> Texto proporcionado:
La coca y nosotros

Colombia es una pequeña porción del globo terráqueo y tiene en la cocaína una de sus rentas principales.

Este negocio, el más globalizado del país junto al petróleo, el café y el carbón, se ha potenciado (de hecho, hoy es más grande y rentable que en la época de Pablo Escobar), porque en Estados Unidos y Europa –y en Colombia en los últimos años– ha crecido la demanda. Millones de personas gustan de este alcaloide para inhalarlo y acceder a artificiales paraísos.

Este negocio genera, con las toneladas que exporta y las ventas en el mercado nacional, un oceánico flujo en dólares, euros y pesos que se reparte, en distintas proporciones, entre distribuidores (que son los que más ganan), productores y decenas de miles de campesinos cultivadores, que son el eslabón de la cadena más próximo a la represión del Estado. En cambio, de los capos que comercializan la droga en las grandes ciudades estadounidenses y europeas, no se conocen ruidosas capturas ni judicializaciones ejemplarizantes.

> Enunciado de tarea:
Repite literalmente el fragmento del texto sobre la coca que se abre con las palabras que contienen "Este negocio, el" y se cierra con "ni judicializaciones ejemplarizantes.". Los datos que aparecen a continuación no guardan relación con el texto sobre la coca.

> Extracto de datos:

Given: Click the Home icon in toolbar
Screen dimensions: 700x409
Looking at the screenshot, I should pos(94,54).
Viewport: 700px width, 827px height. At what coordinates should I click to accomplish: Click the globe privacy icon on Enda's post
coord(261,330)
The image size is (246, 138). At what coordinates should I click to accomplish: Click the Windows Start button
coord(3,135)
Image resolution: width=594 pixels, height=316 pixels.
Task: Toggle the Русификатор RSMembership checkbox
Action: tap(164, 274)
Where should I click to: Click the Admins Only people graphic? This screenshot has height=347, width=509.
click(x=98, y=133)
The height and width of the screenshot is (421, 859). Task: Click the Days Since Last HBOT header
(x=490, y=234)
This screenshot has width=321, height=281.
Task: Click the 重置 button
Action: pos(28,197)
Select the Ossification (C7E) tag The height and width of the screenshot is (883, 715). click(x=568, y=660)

> Respuesta:
Este negocio, el más globalizado del país junto al petróleo, el café y el carbón, se ha potenciado (de hecho, hoy es más grande y rentable que en la época de Pablo Escobar), porque en Estados Unidos y Europa –y en Colombia en los últimos años– ha crecido la demanda. Millones de personas gustan de este alcaloide para inhalarlo y acceder a artificiales paraísos.

Este negocio genera, con las toneladas que exporta y las ventas en el mercado nacional, un oceánico flujo en dólares, euros y pesos que se reparte, en distintas proporciones, entre distribuidores (que son los que más ganan), productores y decenas de miles de campesinos cultivadores, que son el eslabón de la cadena más próximo a la represión del Estado. En cambio, de los capos que comercializan la droga en las grandes ciudades estadounidenses y europeas, no se conocen ruidosas capturas ni judicializaciones ejemplarizantes.